Abstract: CO2 Storage (CS) in deep saline aquifers is a means of reducing atmospheric emissions of CO2 to mitigate anthropogenic climate change. Injecting large amounts of CO2 is proposed over a relatively short period of time. CO2 injectivity depends on number of parameters including the salt dry-out due to vaporization of the native brine by injected CO2. In the first part of this presentation, salt dry-out during CO2 injection is modelled. Salt dry-out can plug the reservoir and reduce CO2 injectivity. An analytical model to evaluate the amount of salt precipitation and the region over which it occurs is developed. A time-dependent skin factor is introduced to assess the effect of salt dry-out on the permeability.
One of the essential concerns in geologic storage of CO2 in deep saline aquifers is the risk of CO2 leakage. The sealing capacity of the cap-rock overlying the storage aquifer must therefore be evaluated, so characterization of the cap-rock is required. The main focus of this presentation is on modelling leakage pathways and characterizing them through pressure monitoring. Two new analytical forward solutions are derived for leaky wells and faults, which relate leak properties to pressure change at the monitoring aquifer. Obtaining the location and the transmissibility of the leak based on the pressure measurement is investigated. Uniqueness and stability of the solution is analyzed based on the inversion analysis techniques. A graphical method to obtain the leak parameters through analysis of pressure derivative is presented. Design considerations to maximize the capability of leakage characterization are presented including pressure sampling frequency, pulsing, and multiple injectors/monitors.

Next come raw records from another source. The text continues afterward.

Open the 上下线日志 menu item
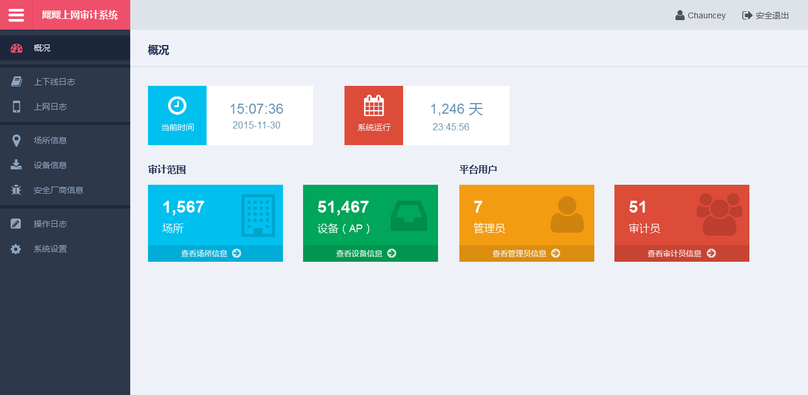 tap(54, 82)
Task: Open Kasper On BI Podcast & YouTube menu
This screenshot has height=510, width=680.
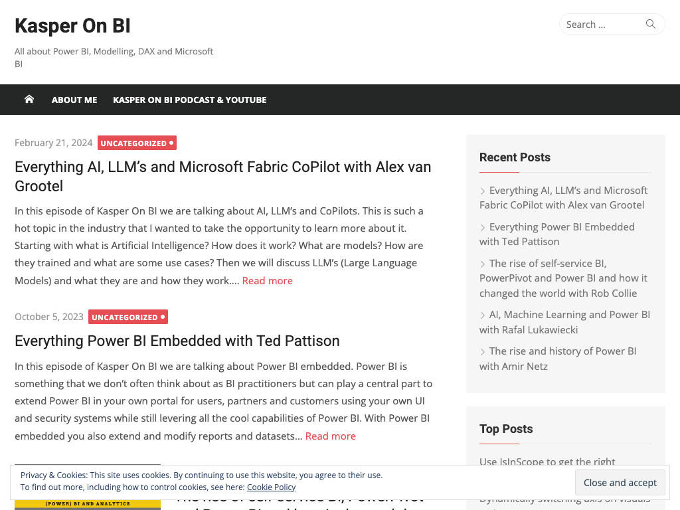Action: (190, 100)
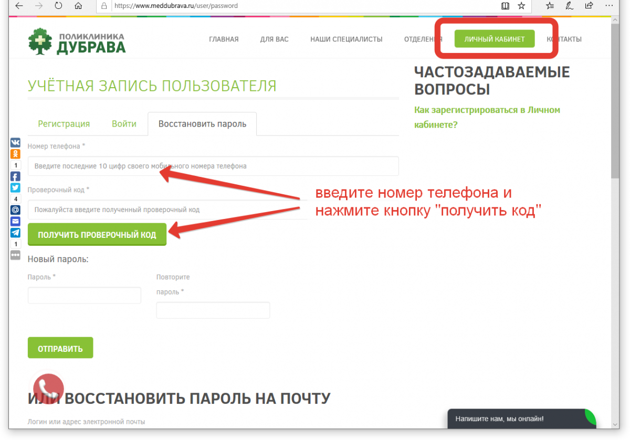Add page to favorites with star icon
The width and height of the screenshot is (630, 440).
(521, 6)
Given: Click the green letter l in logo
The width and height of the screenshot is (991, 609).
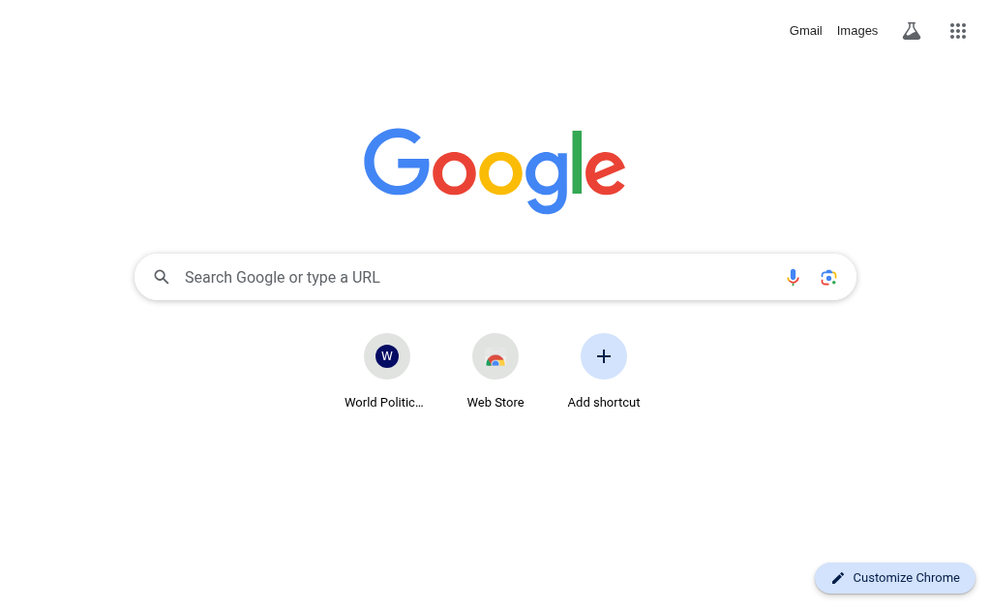Looking at the screenshot, I should [577, 162].
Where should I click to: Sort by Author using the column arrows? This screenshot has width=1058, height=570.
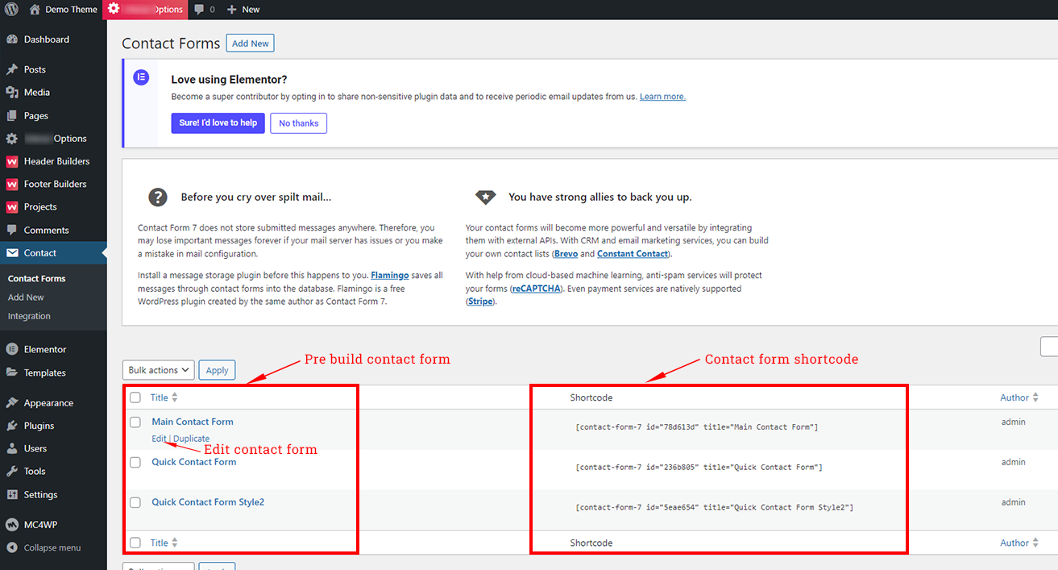[x=1036, y=397]
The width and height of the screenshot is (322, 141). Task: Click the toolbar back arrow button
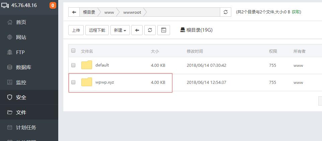[137, 30]
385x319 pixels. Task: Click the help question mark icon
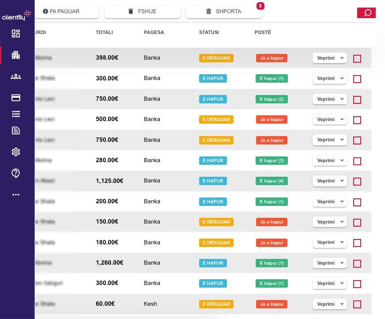click(16, 173)
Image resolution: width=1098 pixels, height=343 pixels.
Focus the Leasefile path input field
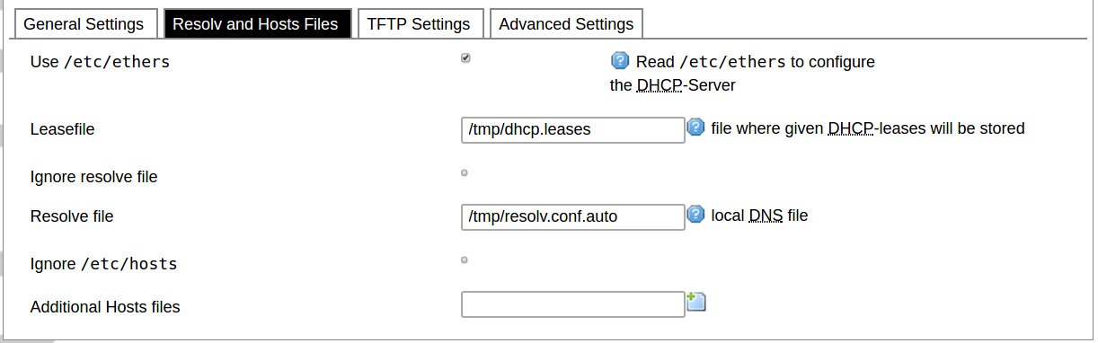(573, 129)
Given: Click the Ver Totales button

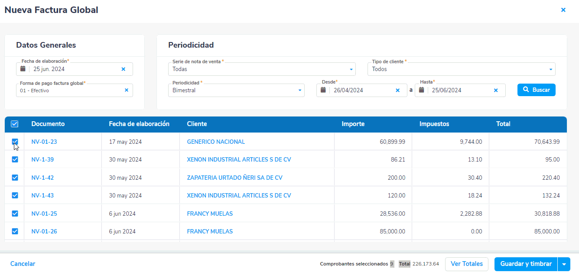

Dr. Mehdi Zeidouni is a Staff Researcher in the Bureau of Economic Geology at The University of Texas at Austin. He conducted research on various aspects of fluid flow processes involved in CO2 geological storage and EOR including: (1) analysis of pressure and temperature data for implications on CO2 containment and cap-rock integrity, and (2) development of analytical models and type-curves to evaluate pressure changes caused by leakage through faults and wells. Dr. Zeidouni received his Ph.D. in Reservoir Engineering from the Chemical and Petroleum Engineering Department at the University of Calgary where he developed an analytical model for predicting salt dry-out during CO2 injection into aquifers and its effect on injectivity. Dr. Zeidouni received his MSc and BSc degrees both in Petroleum Engineering from Delft University in the Netherlands and Petroleum University in Iran respectively. He also worked as a petroleum engineer in National Iranian South Oil Company (NISOC).